It is important to note that the grade levels we coded in this study are based on the ages

typically included in grade levels within the United States, and therefore these grades may differ

internationally. In addition, some samples represented participants across a wide age range

spanning across multiple grade level categories, yet we coded these groups into one category that

matched with the average age.

Teachers. With regard to pre-service and practicing teacher samples, we found that

studies examining these samples reported significant correlations between math anxiety and

math achievement, on average. In addition to the significant correlations found for non-student

adult samples, these findings further emphasize why it is important to study this relation after

high school graduation; clearly, this association is not a phenomenon that develops and then

disappears once people have graduated from primary and secondary school. Future work should

not only aim to create and implement interventions geared toward math anxiety or math

achievement for student samples, but they may also explore the implementation of these

49
interventions to non-student adults and teachers. Furthermore, there is some work suggesting that

students majoring in elementary education have higher math anxiety than people in other college

majors (Hembree, 1990), and that this math anxiety can influence their students’ beliefs and

math achievement (Beilock et al., 2010). Importantly, we did not find the relation between math

anxiety and math achievement to be significantly different between teacher and non-teacher

samples. Though teachers have become a focus of research due to higher levels of anxiety, their

anxiety does not appear to be more or less related to their math performance compared to other

segments of the population.

Students with low math ability. For the moderator analyses for low math ability samples,

we did find a significant difference in the relation between math anxiety and math achievement

for samples selected for low math ability compared to those not selected. Specifically, samples

selected for low math ability had weaker, although still significant, associations than did samples

not selected for low math ability. These findings are contrary to some work extending the deficit

model of the relation between math anxiety and math achievement to populations with math

learning disabilities (Lai, Zhu, Chen, & Li, 2015; Wu, Wilcutt, Escovar, & Menon, 2014).

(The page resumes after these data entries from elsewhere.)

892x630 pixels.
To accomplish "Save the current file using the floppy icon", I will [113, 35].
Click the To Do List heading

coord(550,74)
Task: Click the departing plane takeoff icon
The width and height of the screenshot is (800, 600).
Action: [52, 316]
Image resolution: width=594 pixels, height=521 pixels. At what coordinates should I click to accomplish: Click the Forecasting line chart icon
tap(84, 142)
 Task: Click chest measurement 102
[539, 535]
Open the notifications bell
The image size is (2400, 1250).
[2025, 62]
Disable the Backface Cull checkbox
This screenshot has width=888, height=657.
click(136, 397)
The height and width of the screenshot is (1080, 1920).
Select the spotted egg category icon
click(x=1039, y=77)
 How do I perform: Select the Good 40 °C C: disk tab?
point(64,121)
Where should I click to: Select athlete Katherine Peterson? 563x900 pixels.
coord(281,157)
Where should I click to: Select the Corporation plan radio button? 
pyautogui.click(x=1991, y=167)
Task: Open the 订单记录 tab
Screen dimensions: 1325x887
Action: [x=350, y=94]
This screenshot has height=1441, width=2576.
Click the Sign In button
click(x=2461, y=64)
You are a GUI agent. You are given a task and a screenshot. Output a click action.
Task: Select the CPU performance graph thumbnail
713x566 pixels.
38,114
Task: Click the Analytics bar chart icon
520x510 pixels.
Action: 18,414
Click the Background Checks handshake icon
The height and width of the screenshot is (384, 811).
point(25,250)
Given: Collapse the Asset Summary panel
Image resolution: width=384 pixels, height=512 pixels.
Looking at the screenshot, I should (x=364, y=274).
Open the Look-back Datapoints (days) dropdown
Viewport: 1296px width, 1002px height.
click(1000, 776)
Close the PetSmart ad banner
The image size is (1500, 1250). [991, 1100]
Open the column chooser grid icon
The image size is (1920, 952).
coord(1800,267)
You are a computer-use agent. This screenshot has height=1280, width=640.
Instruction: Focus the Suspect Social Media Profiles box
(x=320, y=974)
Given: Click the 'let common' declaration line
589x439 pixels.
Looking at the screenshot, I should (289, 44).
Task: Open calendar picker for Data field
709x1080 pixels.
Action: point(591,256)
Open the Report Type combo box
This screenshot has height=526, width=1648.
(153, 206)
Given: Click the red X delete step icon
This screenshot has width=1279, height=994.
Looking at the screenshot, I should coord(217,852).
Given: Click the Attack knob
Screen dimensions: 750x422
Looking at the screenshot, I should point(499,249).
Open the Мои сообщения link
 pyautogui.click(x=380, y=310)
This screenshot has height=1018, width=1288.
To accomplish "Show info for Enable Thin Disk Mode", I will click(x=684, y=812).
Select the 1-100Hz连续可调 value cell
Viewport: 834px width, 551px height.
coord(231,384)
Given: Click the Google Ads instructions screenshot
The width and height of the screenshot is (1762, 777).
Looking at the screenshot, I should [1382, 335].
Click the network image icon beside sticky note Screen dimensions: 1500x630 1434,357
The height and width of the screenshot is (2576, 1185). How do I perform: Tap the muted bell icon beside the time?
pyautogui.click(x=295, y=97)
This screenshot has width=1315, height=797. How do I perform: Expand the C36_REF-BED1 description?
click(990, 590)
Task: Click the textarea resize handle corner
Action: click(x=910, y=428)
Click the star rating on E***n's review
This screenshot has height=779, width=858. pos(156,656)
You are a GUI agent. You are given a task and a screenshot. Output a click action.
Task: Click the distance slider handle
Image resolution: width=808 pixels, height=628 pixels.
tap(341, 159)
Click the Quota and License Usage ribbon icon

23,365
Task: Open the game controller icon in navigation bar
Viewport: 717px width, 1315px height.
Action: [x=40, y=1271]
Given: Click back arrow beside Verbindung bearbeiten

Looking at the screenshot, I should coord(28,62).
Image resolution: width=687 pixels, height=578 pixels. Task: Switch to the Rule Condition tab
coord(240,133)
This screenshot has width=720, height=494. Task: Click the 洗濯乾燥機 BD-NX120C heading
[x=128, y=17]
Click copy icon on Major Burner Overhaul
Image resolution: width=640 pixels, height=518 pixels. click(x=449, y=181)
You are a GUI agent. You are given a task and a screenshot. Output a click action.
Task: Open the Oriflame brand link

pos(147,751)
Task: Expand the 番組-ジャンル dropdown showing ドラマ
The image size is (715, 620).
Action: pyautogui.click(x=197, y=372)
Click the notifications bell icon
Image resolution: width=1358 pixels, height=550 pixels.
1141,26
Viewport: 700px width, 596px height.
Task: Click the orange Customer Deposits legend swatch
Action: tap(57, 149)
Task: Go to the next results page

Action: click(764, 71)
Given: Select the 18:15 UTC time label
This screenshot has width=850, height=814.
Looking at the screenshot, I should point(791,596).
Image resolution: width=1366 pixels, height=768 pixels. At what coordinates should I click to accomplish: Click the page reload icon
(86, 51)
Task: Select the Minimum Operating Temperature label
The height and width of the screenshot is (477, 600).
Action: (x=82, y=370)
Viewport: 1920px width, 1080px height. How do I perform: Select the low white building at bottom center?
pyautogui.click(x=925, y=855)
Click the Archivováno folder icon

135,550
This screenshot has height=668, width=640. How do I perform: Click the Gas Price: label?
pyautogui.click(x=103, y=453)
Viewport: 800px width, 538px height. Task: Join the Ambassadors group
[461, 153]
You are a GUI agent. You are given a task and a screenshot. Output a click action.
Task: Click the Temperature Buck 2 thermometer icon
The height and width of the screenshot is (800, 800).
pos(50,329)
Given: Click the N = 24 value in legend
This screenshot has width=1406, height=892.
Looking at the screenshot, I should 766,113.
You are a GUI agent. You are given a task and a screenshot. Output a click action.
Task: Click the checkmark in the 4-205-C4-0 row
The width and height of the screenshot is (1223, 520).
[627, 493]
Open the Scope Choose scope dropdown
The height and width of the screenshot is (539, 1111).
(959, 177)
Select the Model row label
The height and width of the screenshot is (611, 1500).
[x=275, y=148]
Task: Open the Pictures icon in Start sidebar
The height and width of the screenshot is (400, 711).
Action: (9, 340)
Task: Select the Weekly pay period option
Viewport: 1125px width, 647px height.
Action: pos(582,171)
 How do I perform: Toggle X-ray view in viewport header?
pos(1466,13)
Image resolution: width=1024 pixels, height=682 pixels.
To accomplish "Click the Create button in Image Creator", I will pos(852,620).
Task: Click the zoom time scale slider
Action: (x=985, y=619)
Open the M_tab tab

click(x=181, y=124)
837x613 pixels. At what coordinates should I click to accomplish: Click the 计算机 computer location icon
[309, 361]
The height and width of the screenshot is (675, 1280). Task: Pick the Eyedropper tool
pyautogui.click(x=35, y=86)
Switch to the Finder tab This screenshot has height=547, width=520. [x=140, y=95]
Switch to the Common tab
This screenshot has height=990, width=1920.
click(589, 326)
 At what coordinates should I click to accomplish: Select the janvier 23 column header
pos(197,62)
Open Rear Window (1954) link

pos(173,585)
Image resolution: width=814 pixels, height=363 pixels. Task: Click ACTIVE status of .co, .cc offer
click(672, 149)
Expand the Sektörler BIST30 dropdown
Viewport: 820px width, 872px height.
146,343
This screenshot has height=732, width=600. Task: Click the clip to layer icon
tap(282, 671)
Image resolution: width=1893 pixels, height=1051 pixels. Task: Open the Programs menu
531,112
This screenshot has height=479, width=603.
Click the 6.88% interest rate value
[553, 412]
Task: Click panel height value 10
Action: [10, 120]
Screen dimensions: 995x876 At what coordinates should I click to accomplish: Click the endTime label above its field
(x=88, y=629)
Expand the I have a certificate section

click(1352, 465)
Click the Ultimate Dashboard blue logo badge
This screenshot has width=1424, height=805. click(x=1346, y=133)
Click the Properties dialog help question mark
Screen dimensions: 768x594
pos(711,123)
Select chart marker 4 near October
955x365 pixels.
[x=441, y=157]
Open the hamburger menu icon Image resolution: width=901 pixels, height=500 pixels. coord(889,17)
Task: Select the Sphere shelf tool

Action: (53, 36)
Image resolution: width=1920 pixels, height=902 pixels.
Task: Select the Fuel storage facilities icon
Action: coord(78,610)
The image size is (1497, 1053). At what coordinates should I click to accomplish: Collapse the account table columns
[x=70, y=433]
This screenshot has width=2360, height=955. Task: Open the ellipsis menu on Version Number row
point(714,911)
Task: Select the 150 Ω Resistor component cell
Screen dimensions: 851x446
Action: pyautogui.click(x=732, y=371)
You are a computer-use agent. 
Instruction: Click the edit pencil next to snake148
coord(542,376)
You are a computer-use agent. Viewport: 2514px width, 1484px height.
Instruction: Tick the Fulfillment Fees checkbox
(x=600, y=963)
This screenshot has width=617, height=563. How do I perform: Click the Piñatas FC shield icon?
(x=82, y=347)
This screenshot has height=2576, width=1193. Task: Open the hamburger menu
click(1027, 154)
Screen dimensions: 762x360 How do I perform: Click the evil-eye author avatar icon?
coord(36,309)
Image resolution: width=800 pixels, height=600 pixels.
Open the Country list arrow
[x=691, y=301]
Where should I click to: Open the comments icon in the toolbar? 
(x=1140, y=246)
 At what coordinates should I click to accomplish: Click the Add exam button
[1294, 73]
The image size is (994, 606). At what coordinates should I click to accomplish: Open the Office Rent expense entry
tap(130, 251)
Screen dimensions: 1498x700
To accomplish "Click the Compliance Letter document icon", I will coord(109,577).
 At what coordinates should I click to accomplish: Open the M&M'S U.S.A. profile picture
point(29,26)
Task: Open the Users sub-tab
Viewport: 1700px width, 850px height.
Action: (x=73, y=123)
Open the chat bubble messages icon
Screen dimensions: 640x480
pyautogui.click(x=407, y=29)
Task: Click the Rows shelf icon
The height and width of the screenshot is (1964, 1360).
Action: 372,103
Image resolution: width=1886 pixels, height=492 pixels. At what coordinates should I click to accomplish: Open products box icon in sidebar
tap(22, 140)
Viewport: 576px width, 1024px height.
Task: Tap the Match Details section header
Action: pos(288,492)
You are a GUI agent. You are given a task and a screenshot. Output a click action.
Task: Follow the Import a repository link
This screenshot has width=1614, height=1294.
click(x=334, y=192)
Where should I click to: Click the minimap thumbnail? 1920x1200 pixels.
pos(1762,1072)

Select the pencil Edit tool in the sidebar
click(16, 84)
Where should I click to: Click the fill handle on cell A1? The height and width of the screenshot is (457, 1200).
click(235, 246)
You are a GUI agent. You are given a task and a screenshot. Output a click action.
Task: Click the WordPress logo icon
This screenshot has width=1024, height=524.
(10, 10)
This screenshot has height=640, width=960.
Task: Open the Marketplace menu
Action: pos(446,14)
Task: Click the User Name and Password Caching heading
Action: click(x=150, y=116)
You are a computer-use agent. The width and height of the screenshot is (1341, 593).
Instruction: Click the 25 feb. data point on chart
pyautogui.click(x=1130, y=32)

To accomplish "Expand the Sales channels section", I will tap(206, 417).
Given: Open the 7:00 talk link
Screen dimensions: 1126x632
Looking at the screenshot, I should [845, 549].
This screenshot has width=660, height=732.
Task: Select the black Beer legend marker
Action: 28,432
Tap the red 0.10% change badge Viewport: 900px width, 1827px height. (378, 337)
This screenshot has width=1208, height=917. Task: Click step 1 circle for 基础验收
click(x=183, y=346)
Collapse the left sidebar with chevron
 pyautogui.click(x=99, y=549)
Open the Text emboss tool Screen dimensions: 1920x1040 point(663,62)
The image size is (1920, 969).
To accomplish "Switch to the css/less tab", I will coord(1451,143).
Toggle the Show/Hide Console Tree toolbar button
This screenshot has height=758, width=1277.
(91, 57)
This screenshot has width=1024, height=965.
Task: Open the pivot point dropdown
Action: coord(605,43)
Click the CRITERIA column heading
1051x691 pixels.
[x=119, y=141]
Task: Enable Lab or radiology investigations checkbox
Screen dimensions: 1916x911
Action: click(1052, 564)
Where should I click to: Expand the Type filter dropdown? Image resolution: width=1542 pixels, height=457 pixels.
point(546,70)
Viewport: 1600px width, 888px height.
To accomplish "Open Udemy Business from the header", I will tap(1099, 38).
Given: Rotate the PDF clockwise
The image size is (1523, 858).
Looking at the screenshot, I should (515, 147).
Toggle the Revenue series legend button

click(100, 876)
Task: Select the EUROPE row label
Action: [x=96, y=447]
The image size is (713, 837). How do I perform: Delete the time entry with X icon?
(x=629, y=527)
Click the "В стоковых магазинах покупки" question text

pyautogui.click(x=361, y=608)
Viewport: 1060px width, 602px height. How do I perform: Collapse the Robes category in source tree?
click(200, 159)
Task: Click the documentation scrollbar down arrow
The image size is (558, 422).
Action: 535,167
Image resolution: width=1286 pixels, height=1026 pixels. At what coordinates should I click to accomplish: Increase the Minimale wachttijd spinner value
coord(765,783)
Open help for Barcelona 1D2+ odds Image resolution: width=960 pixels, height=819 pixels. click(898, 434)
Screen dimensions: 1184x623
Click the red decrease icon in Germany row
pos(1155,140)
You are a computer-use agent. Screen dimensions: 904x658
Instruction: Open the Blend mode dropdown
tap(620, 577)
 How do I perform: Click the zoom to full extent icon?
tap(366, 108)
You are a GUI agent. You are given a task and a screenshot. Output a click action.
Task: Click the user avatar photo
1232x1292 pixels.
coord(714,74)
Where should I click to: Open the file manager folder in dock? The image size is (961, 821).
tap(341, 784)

Instead, we find that, overall, the achievement of samples with low math ability is less related to

math anxiety than it is for those samples that represent a wider range of math ability. Of course,

it is important to note that the range of math achievement for many of these selected samples is

typically restricted due to the cutoffs used for selection, and as such a stronger relation may not

be as clear as it is for samples with more variability in their math achievement. In sum, more

work needs to be done to better understand the weaker relations found for samples selected for

low math ability compared to samples representing a larger range of math ability.

50
Measure characteristics as moderators.

Math anxiety scales. With regard to the scales used to measure math anxiety, Ma (1999)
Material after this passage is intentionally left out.